EXTRAIT CITÉ –

-- -- --

Moshé Katsav Président !
Par Roland S. Süssmann
Imaginez le décor: une salle des fêtes aux États-Unis où les plus grands donateurs du UJA (United Jewish Appeal) sont réunis. Une petite dame aux cheveux gris prend la parole et dit: «Nous avons quitté Bagdad pour Bombay puis nous sommes venus en Amérique où mon fils a pu étudier et devenir juge de la Cour Suprême. Je tiens à exprimer toute ma reconnaissance à ce magnifique pays.» Un jeune ministre israélien se lève et répond: «Madame, si ma mère était à votre place, elle dirait: ‘Nous avons quitté l’Iran et sommes arrivés comme immigrants dans une petite ville de développement en Israël. Mon fils a eu la chance de pouvoir faire des études et aujourd’hui, il est Ministre de l’État juif libre, souverain et indépendant !’.» Ce ministre, M. MOSHÉ KATSAV, est aujourd’hui le Président d’Israël.
Tout le monde connaît le rêve américain – mais qu’en est-il du rêve israélien ? Ce dernier a trouvé sa concrétisation sous sa forme la plus magistrale le 31 juillet 2000, lorsque M. Moshé Katsav a été élu Président de l’État d’Israël. Il a accepté d’accorder sa toute première interview à un journal juif de la Diaspora à SHALOM, et nous a reçus très cordialement pour un entretien exclusif.

-- -- --

DONNÉES –
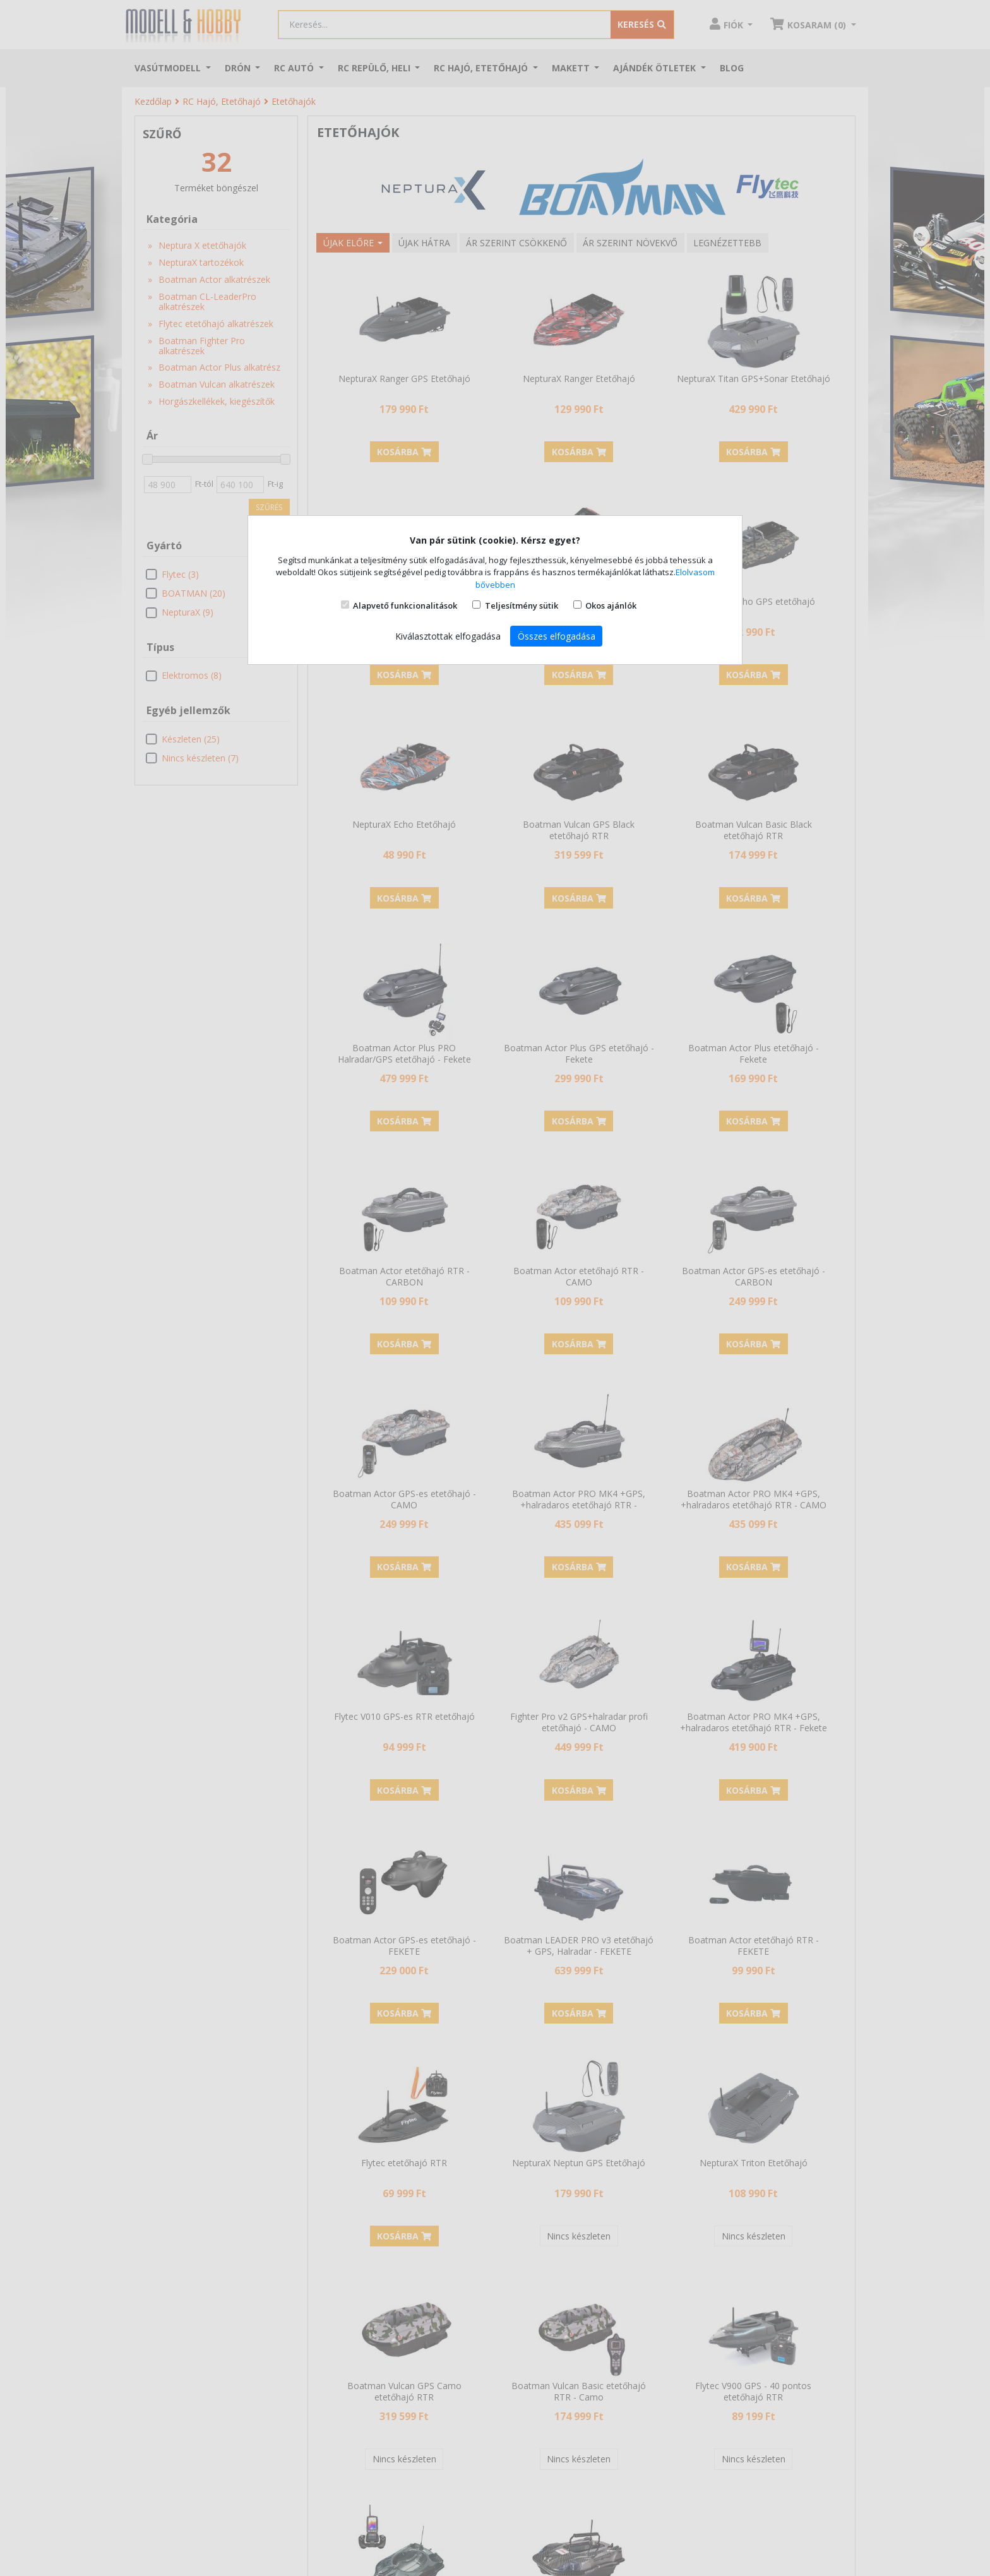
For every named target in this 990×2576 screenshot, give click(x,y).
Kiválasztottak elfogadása (448, 636)
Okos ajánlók (610, 605)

-- -- --

CONSIGNE –
Recopiez tout le passage sur Moshé Katsav depuis « Moshé Katsav Président ! » jusqu'à « le Président d’Israël. », en remplaçant « Bombay » par « Calcutta ».

RÉPONSE ATTENDUE –
Moshé Katsav Président !
Par Roland S. Süssmann
Imaginez le décor: une salle des fêtes aux États-Unis où les plus grands donateurs du UJA (United Jewish Appeal) sont réunis. Une petite dame aux cheveux gris prend la parole et dit: «Nous avons quitté Bagdad pour Calcutta puis nous sommes venus en Amérique où mon fils a pu étudier et devenir juge de la Cour Suprême. Je tiens à exprimer toute ma reconnaissance à ce magnifique pays.» Un jeune ministre israélien se lève et répond: «Madame, si ma mère était à votre place, elle dirait: ‘Nous avons quitté l’Iran et sommes arrivés comme immigrants dans une petite ville de développement en Israël. Mon fils a eu la chance de pouvoir faire des études et aujourd’hui, il est Ministre de l’État juif libre, souverain et indépendant !’.» Ce ministre, M. MOSHÉ KATSAV, est aujourd’hui le Président d’Israël.